Classifying Asthma

DR. SOPHOCLES: How is asthma classified?
DR. COX: The next slides are from the NHLBI guidelines. The guidelines have a number of tables and I would encourage you to go to the website and download these because these are useful resources and references. In the guidelines, the classification of asthma severity is stratified in three age groups; children 0-4, children 5-11, and then youths and adults 12 and greater. In the classification system there is a slight difference from previous guidelines. The slight difference is called intermittent. In the past it was called mild intermittent. And then in the persistent category we have mild, moderate, and severe.

Now in children 0-4, in terms of classifying persistent asthma, there really has not been a lot of changes. The asthma predictive index that I mentioned earlier is used except that they refer to greater than four wheezing episodes, but with the same major and minor criteria that I mentioned earlier. And in those children, if they meet that criteria, then they’re considered persistent and treatment should be recommended. Once they’re in the persistent category, the severity depends on how often they have symptoms. In this instance, if they have symptoms greater than two times a week they’re considered

mild, if it is daily it is moderate, and if it is throughout the day it is severe. In terms of night time awakenings, one to two times a month is mild, three to four is moderate and more than that is severe. That is the classification system for children zero to four. Again, a subtle change is that intermittent doesn’t have mild in front of it anymore. You are using the asthma predictive index with a slight change in that it is not greater than three, it is greater than four episodes, and one of the major or two of the minor criteria.

The next table is children 5-11 and very similar in terms of the changes. We don’t have the asthma predictive index. What we do have is a little change once they’re in the persistent category. In this case, greater than two times a week for symptoms is mild persistent as it was before, but for night time awakenings, three to four times a month is mild, so less than three would still keep you in the intermittent category and that is a little different from the previous guidelines in which greater than two times a month would put you in the persistent category. These tables now have two domains: impairment and risk. The severity classification will go with whichever of the two is most severe, so if you were mild by the impairment classification and your risk places you into moderate or more severe, your asthma classification would be based on whichever gave you the worst rating.

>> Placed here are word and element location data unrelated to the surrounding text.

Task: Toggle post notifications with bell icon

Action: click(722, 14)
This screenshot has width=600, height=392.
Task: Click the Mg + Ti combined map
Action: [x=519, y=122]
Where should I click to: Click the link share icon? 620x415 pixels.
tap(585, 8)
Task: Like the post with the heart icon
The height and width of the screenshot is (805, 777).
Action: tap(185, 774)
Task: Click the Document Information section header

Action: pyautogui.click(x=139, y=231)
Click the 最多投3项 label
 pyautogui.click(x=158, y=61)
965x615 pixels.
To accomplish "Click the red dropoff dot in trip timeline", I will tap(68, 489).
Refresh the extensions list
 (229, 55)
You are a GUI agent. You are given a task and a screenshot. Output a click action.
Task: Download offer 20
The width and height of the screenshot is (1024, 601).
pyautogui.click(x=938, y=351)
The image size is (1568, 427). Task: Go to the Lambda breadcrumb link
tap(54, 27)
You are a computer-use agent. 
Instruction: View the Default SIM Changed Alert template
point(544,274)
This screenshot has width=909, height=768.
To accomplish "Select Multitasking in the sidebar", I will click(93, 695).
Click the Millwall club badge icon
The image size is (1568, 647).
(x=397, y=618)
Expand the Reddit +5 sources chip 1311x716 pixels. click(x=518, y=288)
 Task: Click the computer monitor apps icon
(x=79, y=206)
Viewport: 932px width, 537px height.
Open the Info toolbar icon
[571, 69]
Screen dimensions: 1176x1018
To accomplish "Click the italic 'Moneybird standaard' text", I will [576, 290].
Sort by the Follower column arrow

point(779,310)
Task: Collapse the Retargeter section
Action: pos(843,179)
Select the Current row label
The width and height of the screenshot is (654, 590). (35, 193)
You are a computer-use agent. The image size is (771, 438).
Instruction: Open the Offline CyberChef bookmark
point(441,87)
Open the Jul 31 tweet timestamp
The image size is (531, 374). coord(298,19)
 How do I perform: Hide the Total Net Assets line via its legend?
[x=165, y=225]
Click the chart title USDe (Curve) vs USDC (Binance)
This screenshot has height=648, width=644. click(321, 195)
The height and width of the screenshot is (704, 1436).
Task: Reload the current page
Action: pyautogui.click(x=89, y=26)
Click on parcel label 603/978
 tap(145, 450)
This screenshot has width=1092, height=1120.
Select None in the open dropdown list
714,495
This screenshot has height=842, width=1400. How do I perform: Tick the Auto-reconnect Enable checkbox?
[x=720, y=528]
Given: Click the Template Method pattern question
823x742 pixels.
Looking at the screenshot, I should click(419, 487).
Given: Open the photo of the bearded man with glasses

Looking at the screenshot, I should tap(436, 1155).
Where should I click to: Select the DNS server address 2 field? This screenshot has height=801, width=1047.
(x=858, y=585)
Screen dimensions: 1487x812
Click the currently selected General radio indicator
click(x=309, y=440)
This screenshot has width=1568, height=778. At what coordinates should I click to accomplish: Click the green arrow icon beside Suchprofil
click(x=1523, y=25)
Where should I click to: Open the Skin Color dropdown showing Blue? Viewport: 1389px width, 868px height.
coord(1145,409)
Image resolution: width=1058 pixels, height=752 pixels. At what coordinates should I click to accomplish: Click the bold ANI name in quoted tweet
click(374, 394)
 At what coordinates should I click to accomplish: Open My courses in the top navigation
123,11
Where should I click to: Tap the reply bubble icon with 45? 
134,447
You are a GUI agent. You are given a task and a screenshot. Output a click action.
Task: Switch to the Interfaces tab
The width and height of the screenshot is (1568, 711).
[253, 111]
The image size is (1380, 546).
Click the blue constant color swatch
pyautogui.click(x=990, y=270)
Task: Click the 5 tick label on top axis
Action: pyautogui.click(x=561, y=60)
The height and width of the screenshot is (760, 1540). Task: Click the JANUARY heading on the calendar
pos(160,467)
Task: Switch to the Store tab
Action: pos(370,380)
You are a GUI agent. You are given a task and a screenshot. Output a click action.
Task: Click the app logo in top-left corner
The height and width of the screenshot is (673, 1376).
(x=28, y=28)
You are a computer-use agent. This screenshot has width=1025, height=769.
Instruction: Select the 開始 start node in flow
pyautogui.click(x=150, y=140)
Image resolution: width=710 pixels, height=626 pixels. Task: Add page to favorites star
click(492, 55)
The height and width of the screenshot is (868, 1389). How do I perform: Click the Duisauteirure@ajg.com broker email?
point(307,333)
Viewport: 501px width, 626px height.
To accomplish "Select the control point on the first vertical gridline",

Then we have the table that is for youths greater than 12 years and adults, very similar to the 5-11 group. In this particular table, they actually include in the impairment the lung function which the others included, but it also gives you an FEV1 over FVC ratio as part of your criteria in judging asthma severity. So, not only are you looking at FEV1 but you are looking at the ratio of FEV1 to FVC because particularly in the pediatric population, it may be more sensitive than the FEV1.

Once you’ve classified a patient’s asthma on your initial evaluation, the remainder of your evaluation is going to be assessing control; so there is actually a different series of tables based on asthma control once you’ve initiated therapy. Some of the suggested questions you should be asking on the patient’s visit are, “Has your asthma awakened you at night or early morning? Have you needed your rescue or quick reliever medication, beta-agonists, more often than usual? Have you needed any urgent medical care for your asthma such as unscheduled visits to your physician, or urgent case clinic or emergency department? Are you participating in your usual and desired activities?” If they say, “No” like “I’m not doing sports,” find out why they are not. Some children may not participate because they can’t and some really don’t want to, and there may be different reasons for that. If they are measuring their peak flow readings, ask them what their recent readings are, or better yet ask them to bring a copy of their record.

Actions to consider on these visits depend on whether the medications are actually being taken as rescribed. We try to ask patients to bring their medications in and we like to re-evaluate their inhaler technique on subsequent office visits. That is now part of the current asthma panel guideline recommendations - to valuate and assess patients’ correct techniques, not only on initial assessment but on follow-up visits. Assess lung function with spirometry and compare it with previous measurements. This would not be at every visit but at appropriate times when you are trying to assess response to treatment if they’ve had increased symptoms. Adjust medication as needed, either step up or down depending on their level of control. The goal of herapy is really to provide control, but with the lowest dose of medications.